Until now we're working with non-blocking message channels. However, Spring Integration provides an implementation for blocking message channels too. In additionally, it defines also the hooks for message handling.

In this article we'll see what is hidden under these two concepts. The first part'll cover the idea of blocking message channel. As example to illustrate that we'll use RendezvousChannel. After this part we'll jump to the world of message interceptors. We'll terminate by writing some test cases to show described concepts.

Rendezvous message channel

Before we'll talk about RendezvousChannel, we need to explain the meaning of blocking message channel. Blocking message channels means that each sent message must be received directly after to enable new message's sending. Humanlny speaking, it means that if blocking message channel sends one message, it can't send another message until consuming the first message. Spring Integration treats this feature as belonging fo message channel but elsewhere you can also meet the formulation of Rendezvous transport layer to describe this kind of message channel.
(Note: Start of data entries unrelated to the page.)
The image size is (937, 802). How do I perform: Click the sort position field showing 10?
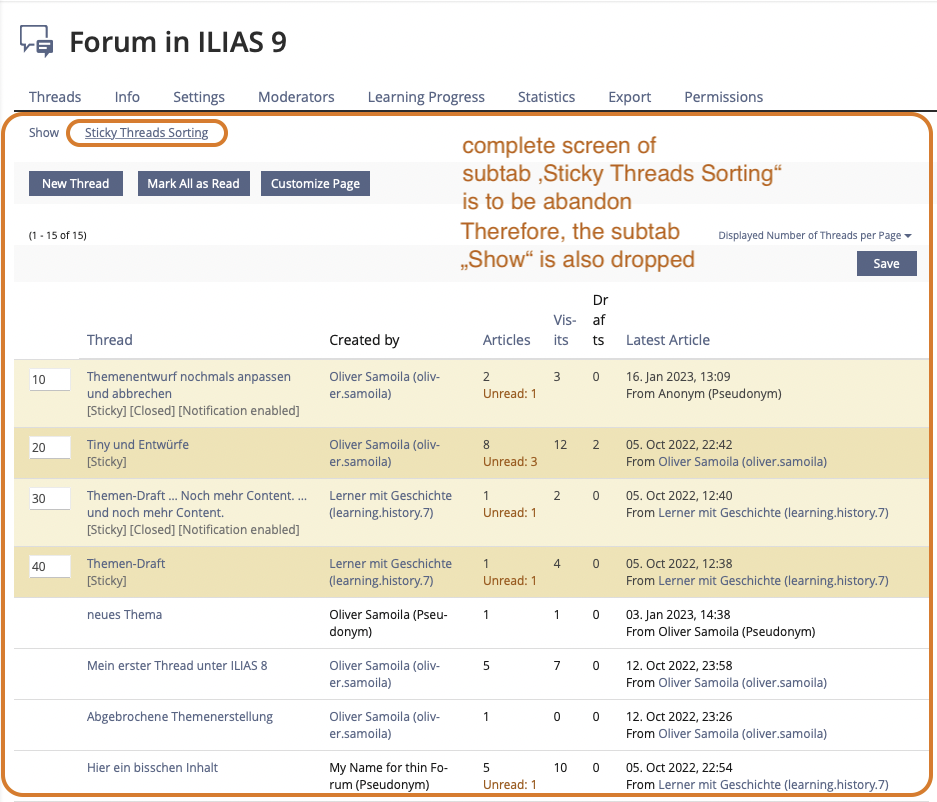[50, 380]

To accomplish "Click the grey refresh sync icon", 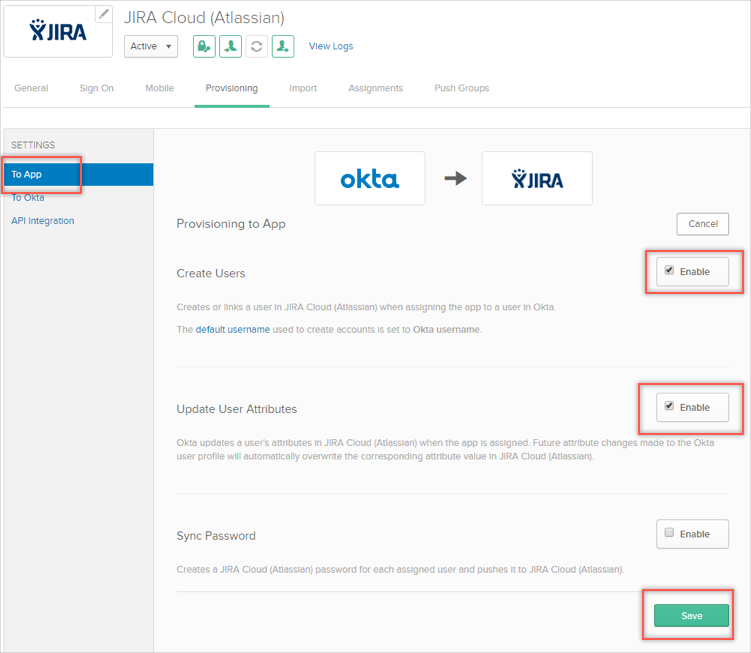I will coord(257,46).
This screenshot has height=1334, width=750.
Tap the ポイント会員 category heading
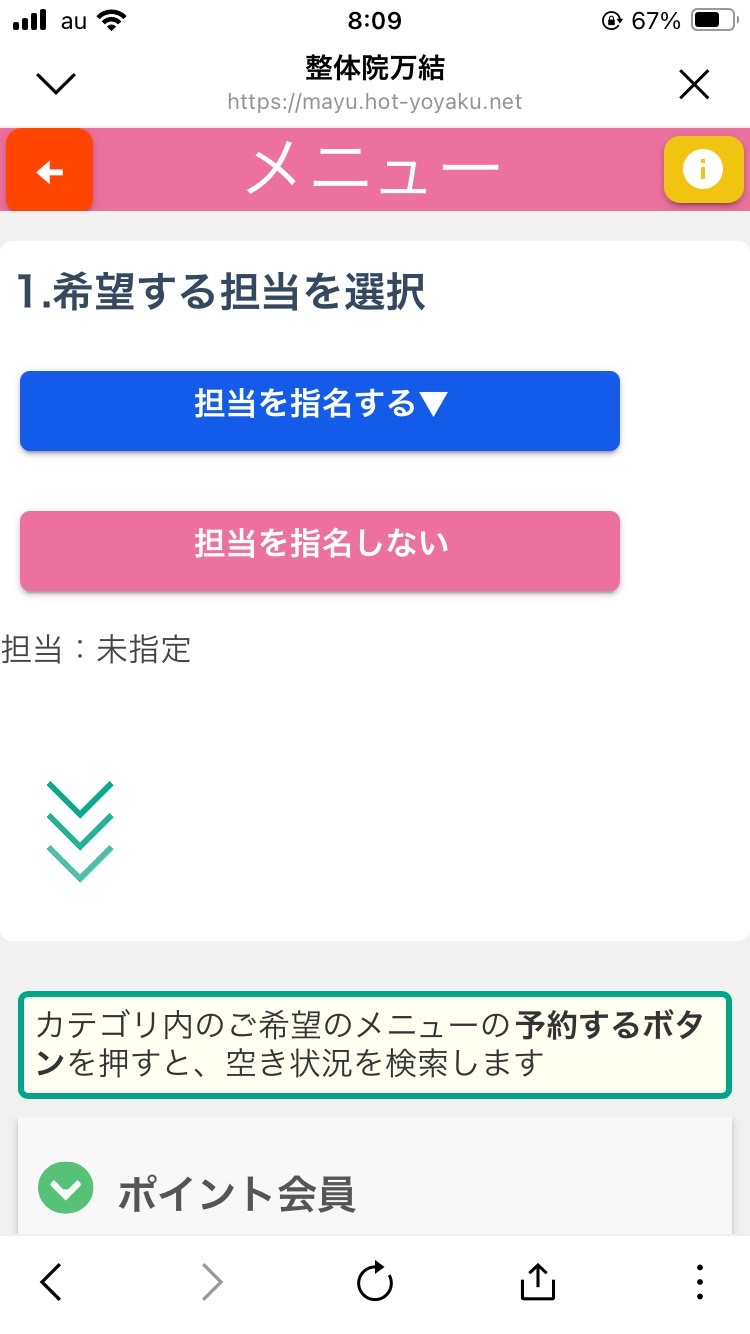point(236,1193)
Spring Integration defines blocking message channel as RendezvousChannel. As PriorityChannel, RendezvousChannel also extends directly QueueChannel class. However, the only small difference between its parent is the type of queue storing messages. RendezvousChannel uses java.util.concurrent.SynchronousQueue for that. In this kind of blocking queue we can insert new element only when the queue is empty. So, you can add new element only when the queue is initialized or only when previously added element was consumed. You can simply deduce that SynchronousQueue makes all job necessary to make working RendezvousChannel.

Message channel interceptors

In message-oriented architecture we can also define interceptors for sent messages. In Spring Integration, these interceptors can be invoked in different moments of message lifecycle: before being send or after sending by input channel, before or after being received by output channel. Message interceptors must be defined as implementations of org.springframework.messaging.support.ChannelInterceptor. This interface defines 4 methods, one by situations described previously: preSend, postSend, preReceive and postReceive.

Implemented interceptor can be added to message channels by invoking void addInterceptor(ChannelInterceptor interceptor) method of concerned MessageChannel or by specyfing interceptors directly in configuration file with <interceptors /> element. Sample place of interceptors executing is org.springframework.integration.channel.AbstractMessageChannel class, implemented by both pollable (AbstractPollableChannel) and subscribable (AbstractSubscribableChannel) channels. As we can deduce, interceptors are called before and after method really sending or receiving given message:

// snippet for sending from AbstractMessageChannel
message = this.interceptors.preSend(message, this);
if (message == null) {
  return false;
}
boolean sent = this.doSend(message, timeout);
this.interceptors.postSend(message, this, sent);

// and for receiving from AbstractPollableChannel
if (!this.getInterceptors().preReceive(this)) {
  return null;
}
Message<?> message = this.doReceive(timeout);
message = this.getInterceptors().postReceive(message, this);

As you can see, interceptors influence the fact if message is appropriated to be sent (if null is returned by preSend interceptor, message is not sent) or received correctly (false on preReceive will produce a receiving error).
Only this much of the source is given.